Ill second what Fishinnick said definately a common carp.

Salmonid


----------



## TimJC

It is a common carp, or more precisely it is a butterfly carp. The long fins are are a very rare trait to see in wild carp populations.

It may have a butterfly koi somewhere in its lineage, which would explain why it has the longer fins. When koi (ornamental common carp) are introduced with wild carp the brilliant colors are lost in this cross breeding, but other, less obvious, ornamental characteristics will carry on.

Congratulations on the capture. I can only recall catching one carp like this in a decade of carp fishing.


----------



## Vince™

Congrats on the catch! A very rare one indeed.


----------



## allbraid

Thanks for the replys and info, it is always amazing to me how each winter I catch carp on lures. I hooked one that same day that had to be around 25# but could not get him out of the water before he pulled loose, he also hit a spoon on a steady retrieve.


----------



## CoolWater

Great info Tim, seems like you nailed what it is.

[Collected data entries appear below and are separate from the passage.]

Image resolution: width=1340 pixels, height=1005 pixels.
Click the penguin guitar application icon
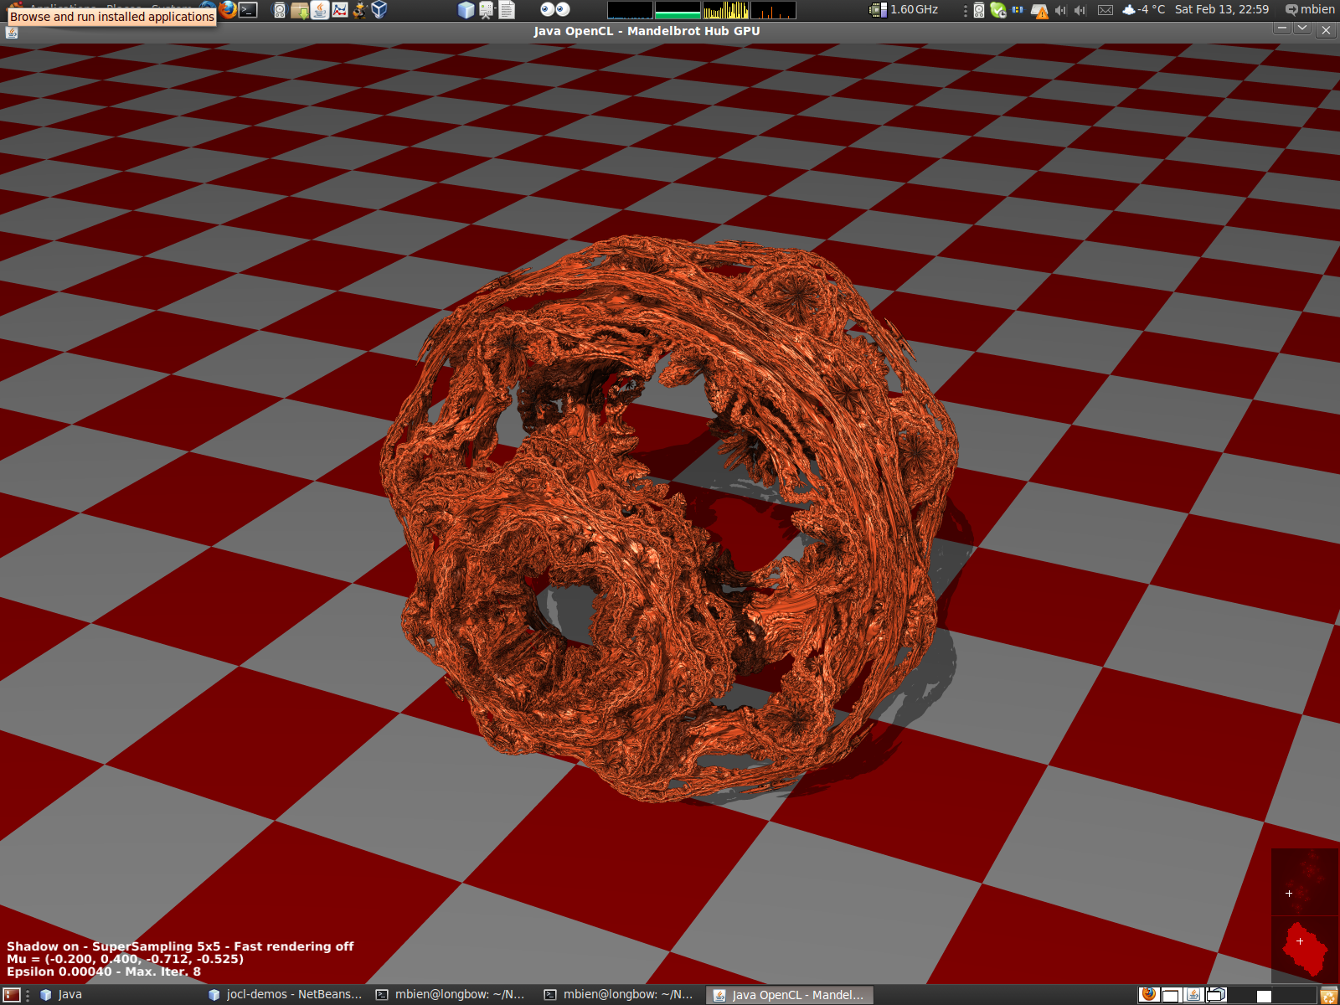tap(360, 10)
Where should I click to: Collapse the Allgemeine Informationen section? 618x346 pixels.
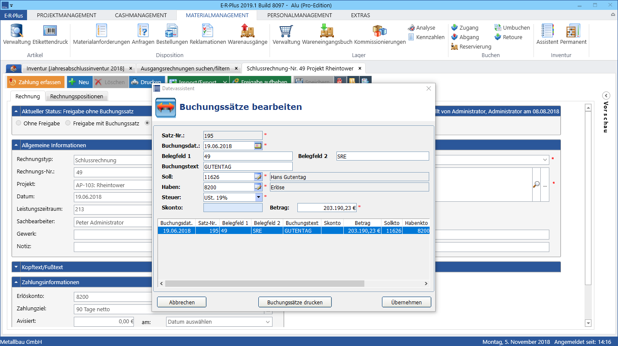pyautogui.click(x=16, y=145)
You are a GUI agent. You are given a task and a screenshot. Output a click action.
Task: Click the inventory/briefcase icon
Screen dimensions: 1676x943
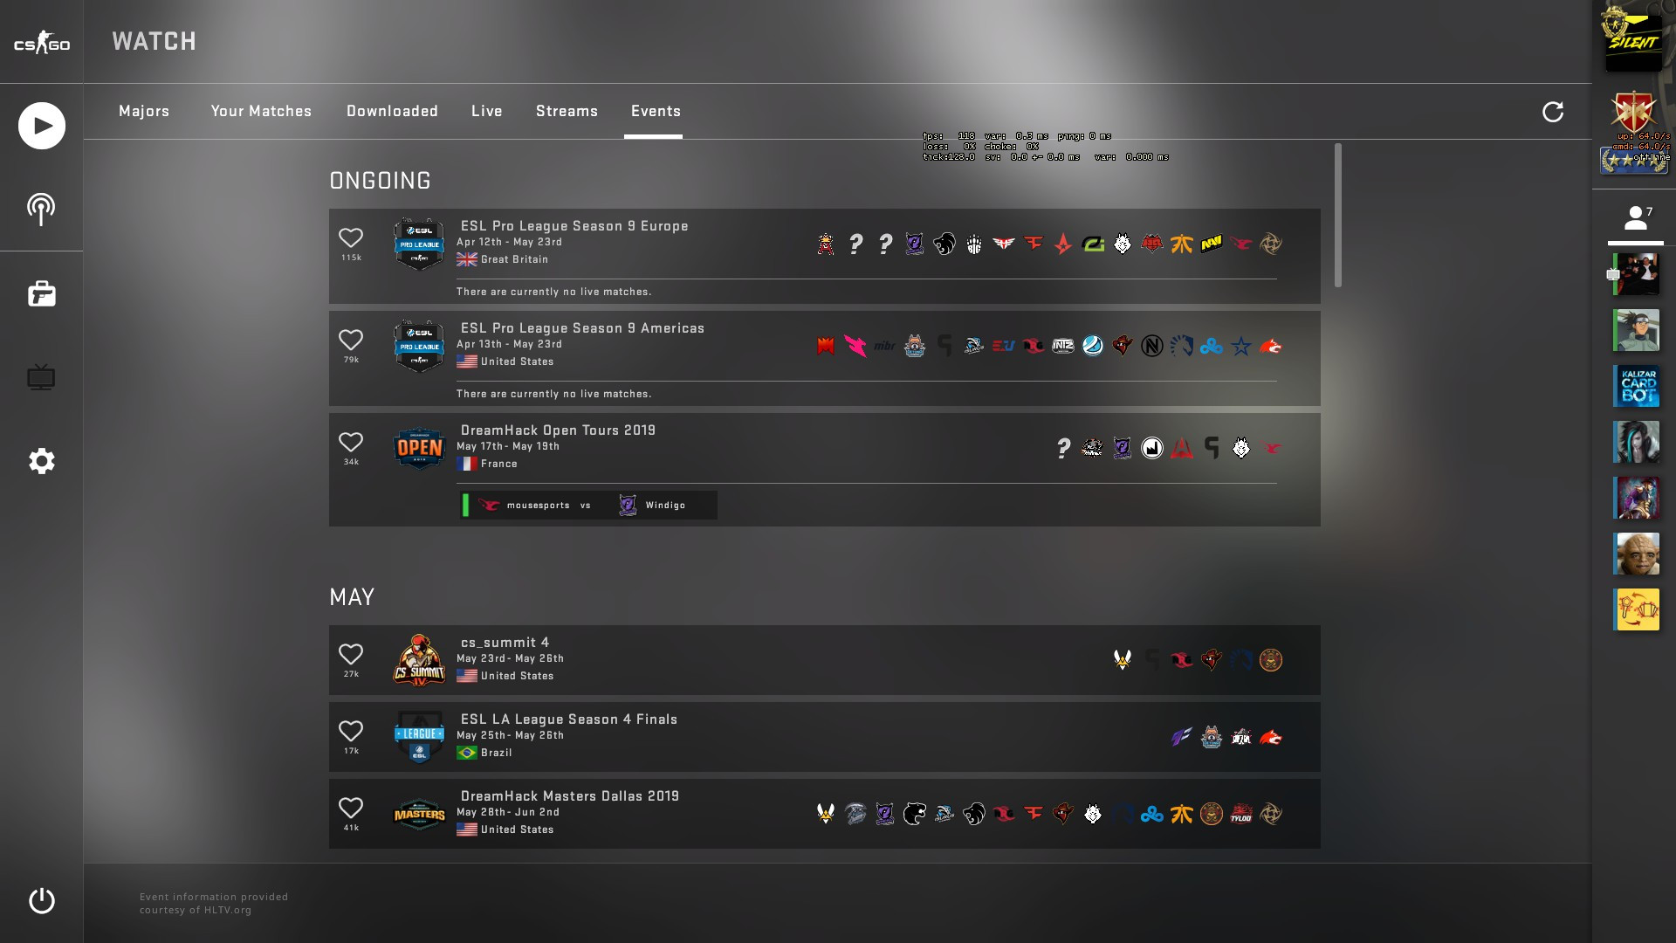point(41,293)
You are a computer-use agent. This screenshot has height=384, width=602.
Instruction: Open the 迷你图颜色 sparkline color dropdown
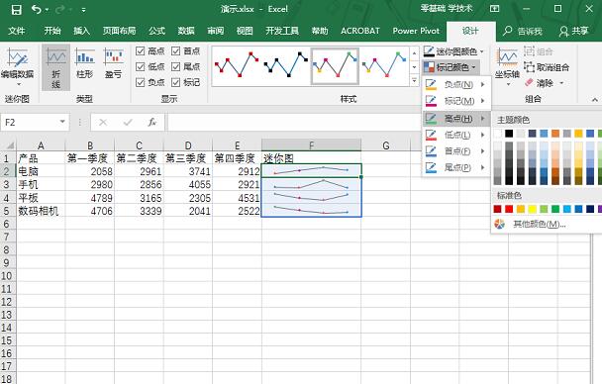(453, 51)
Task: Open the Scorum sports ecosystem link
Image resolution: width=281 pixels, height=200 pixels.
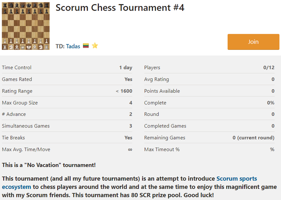Action: coord(129,183)
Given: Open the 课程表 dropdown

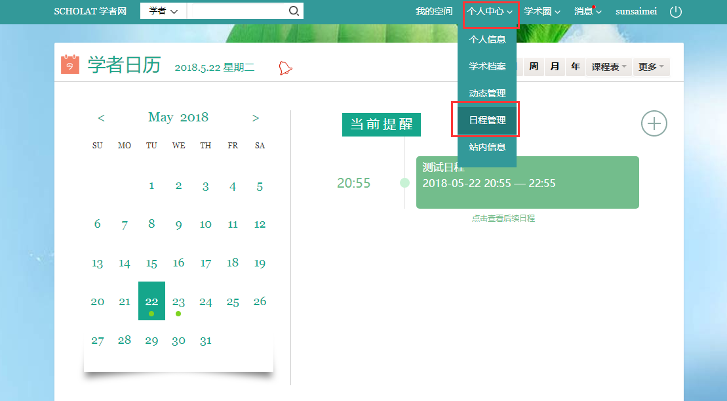Looking at the screenshot, I should point(609,67).

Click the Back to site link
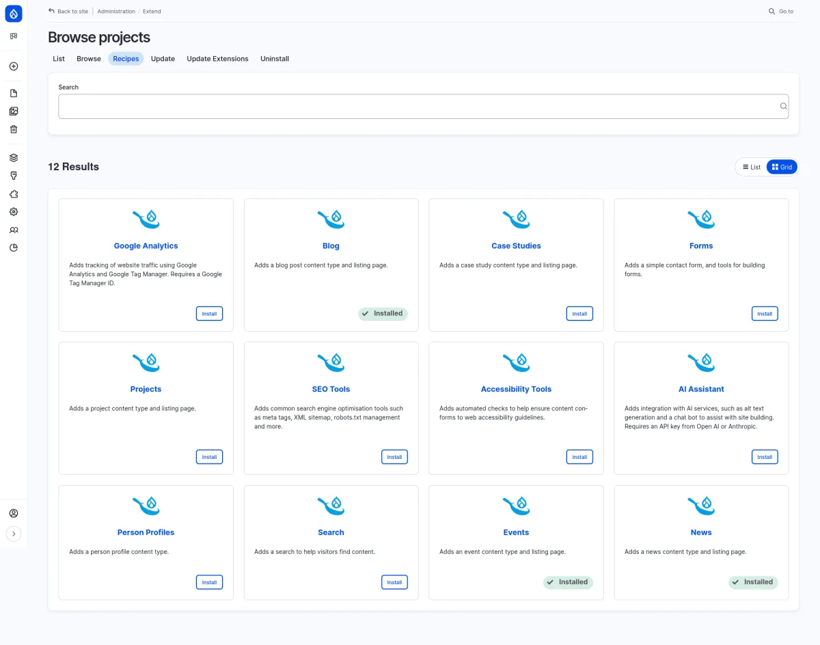[x=68, y=11]
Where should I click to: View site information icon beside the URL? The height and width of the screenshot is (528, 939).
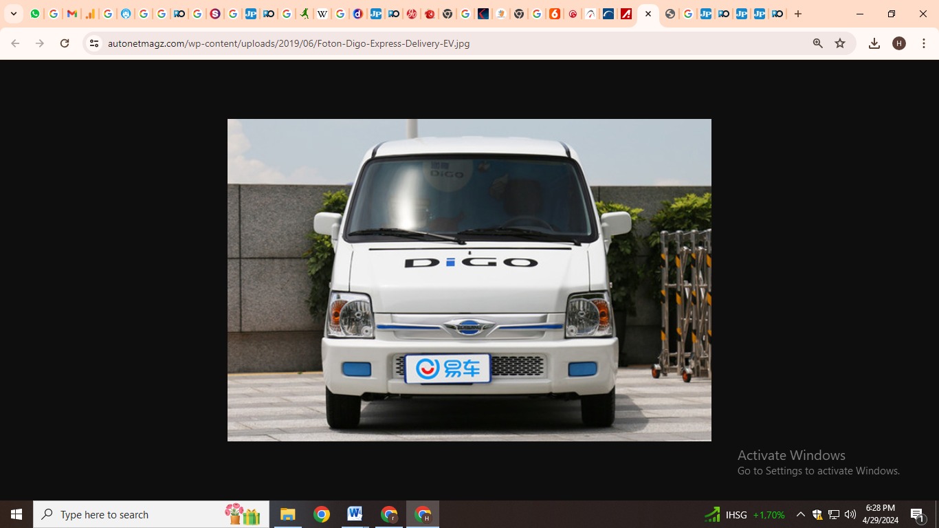94,43
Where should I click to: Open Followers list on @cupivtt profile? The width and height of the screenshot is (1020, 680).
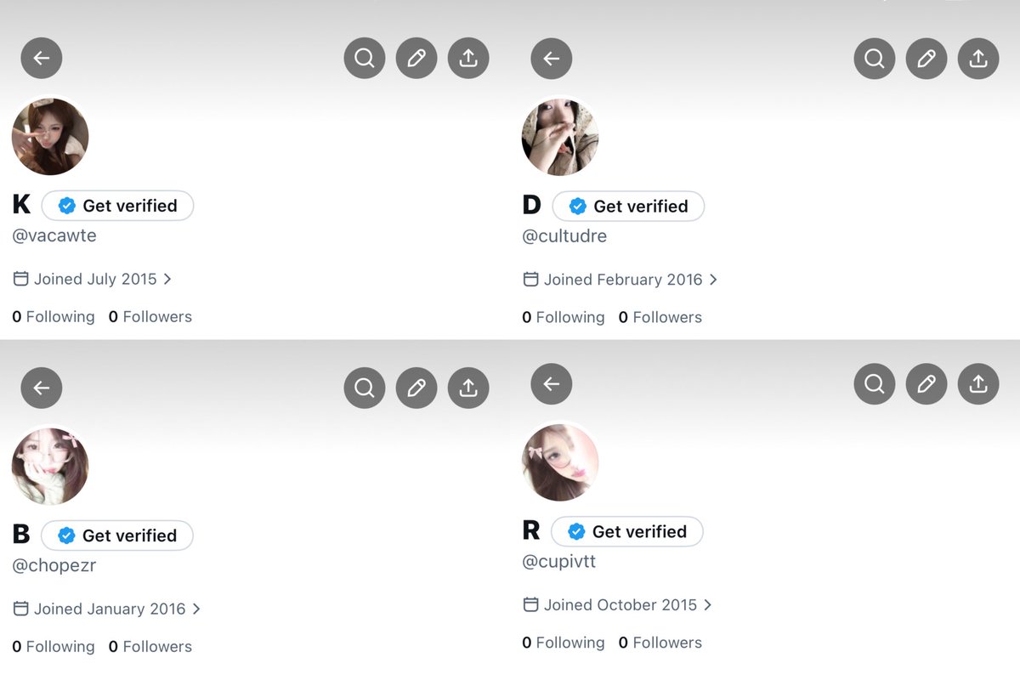[x=660, y=643]
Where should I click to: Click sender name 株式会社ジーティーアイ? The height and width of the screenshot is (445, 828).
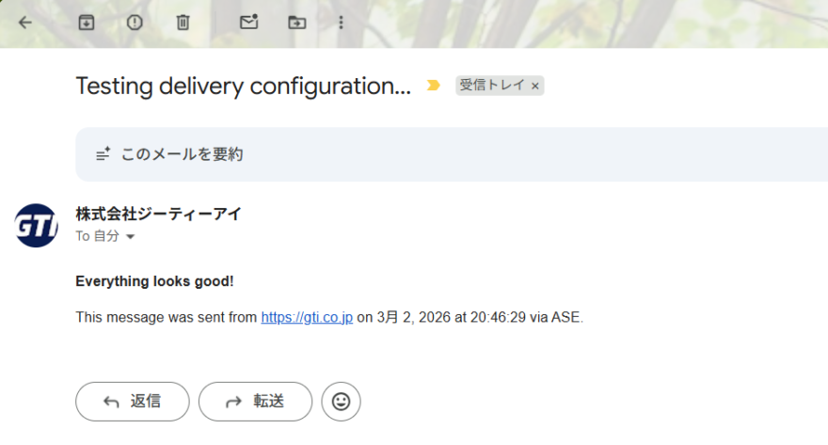click(x=158, y=214)
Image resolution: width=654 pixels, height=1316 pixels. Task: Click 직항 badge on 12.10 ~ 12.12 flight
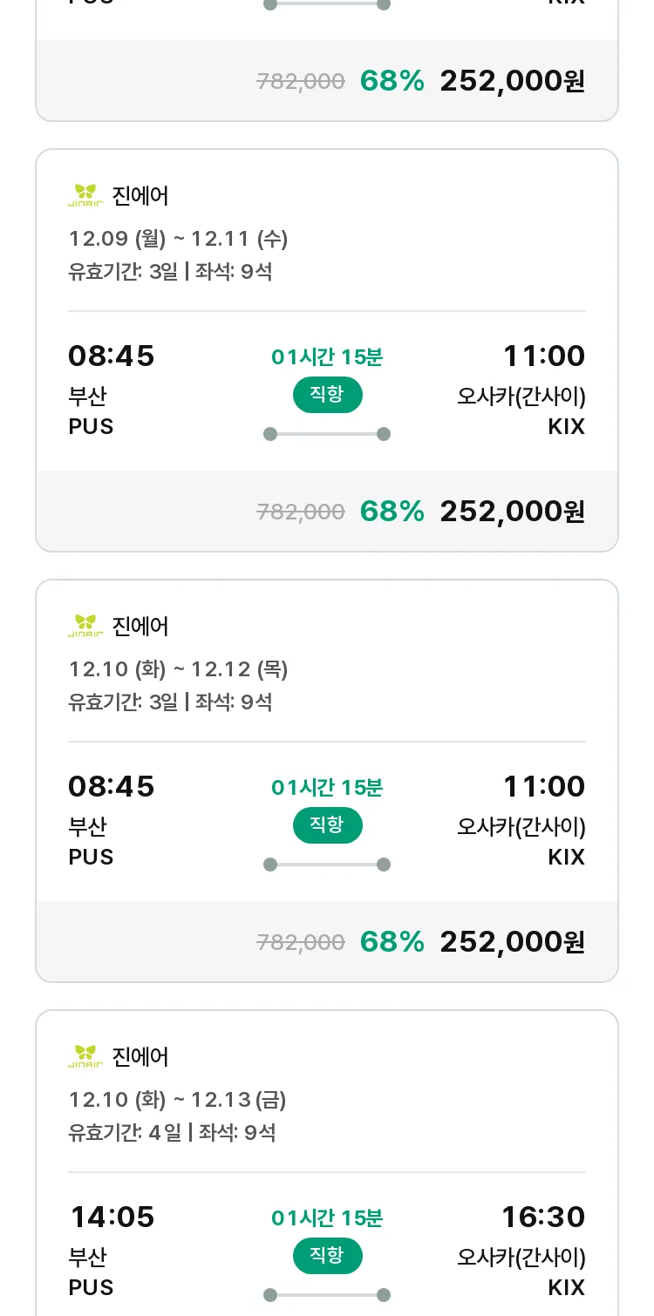327,825
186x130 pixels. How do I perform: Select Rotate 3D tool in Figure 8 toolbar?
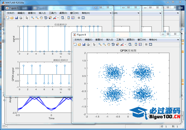click(113, 44)
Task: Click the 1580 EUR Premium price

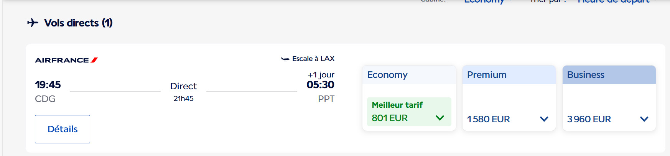Action: [x=488, y=119]
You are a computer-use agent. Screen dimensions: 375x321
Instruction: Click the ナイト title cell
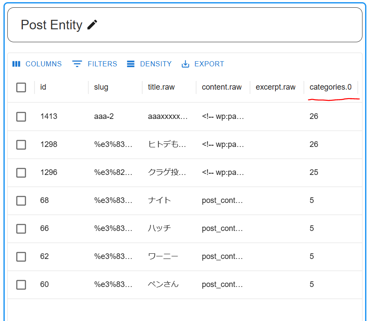tap(159, 200)
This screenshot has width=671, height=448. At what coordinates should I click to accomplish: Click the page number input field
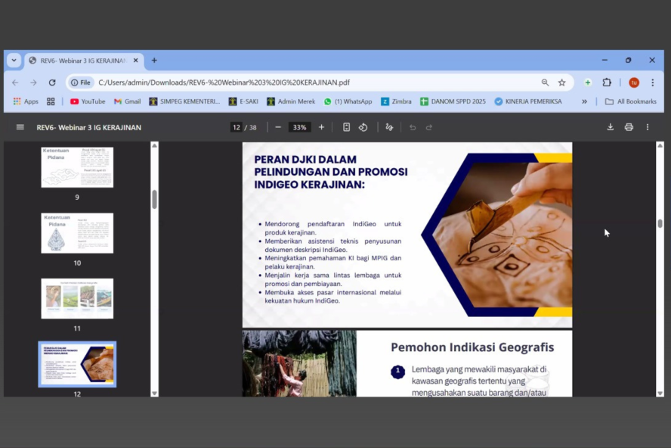(237, 127)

I just wanted to add that I think that is a very cool catch and something rough fisherman would really envy. I've seen photos here and there but never encountered one... thanks for sharing.


----------



## Garyoutlaw77

I cought a smaller one in front of COSI a few years ago but that fish looked more silver/white but had the butterfly fins - Way cool Fish


----------



## oldstinkyguy

I caught this guy out of the Little Miami last year. Looked exactly like any other common carp up close except for the color. And it was a carp not koi. I'm claiming the world record goldfish on six pound test....


----------



## Vince™

A Koi is a domesticated ornamental common carp, which is what you have there. Common Carp/Koi (Cyprinus carpio) are a different species than goldfish (Carassius auratus)

A very nice catch indeed!


----------



## allbraid

That orange carp is amazing! Thanks for sharing the pic. I saw a carp years ago on Alum creek south of Columbus that had a patch of bright orange on its side, but I have never seen anything like that. Very cool indeed.


----------